# [Task instructions]
Set down the data again exactly. Pictures are not part of the copy.

# [Extracted data entries]
==========

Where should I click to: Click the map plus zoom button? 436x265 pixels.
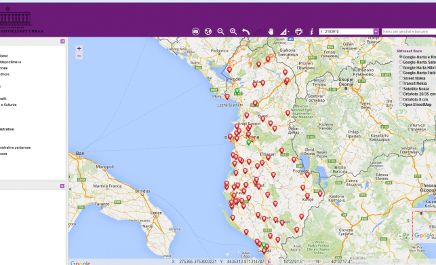(x=79, y=48)
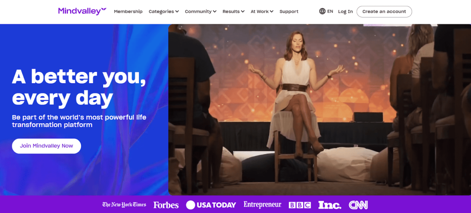Click the hero video of woman meditating
The width and height of the screenshot is (471, 213).
pyautogui.click(x=320, y=109)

==========

# [Task response]
Where should I click to: Click the map plus zoom button? 436x265 pixels.
(x=79, y=48)
Click the hero video of woman meditating
The width and height of the screenshot is (471, 213).
pyautogui.click(x=320, y=109)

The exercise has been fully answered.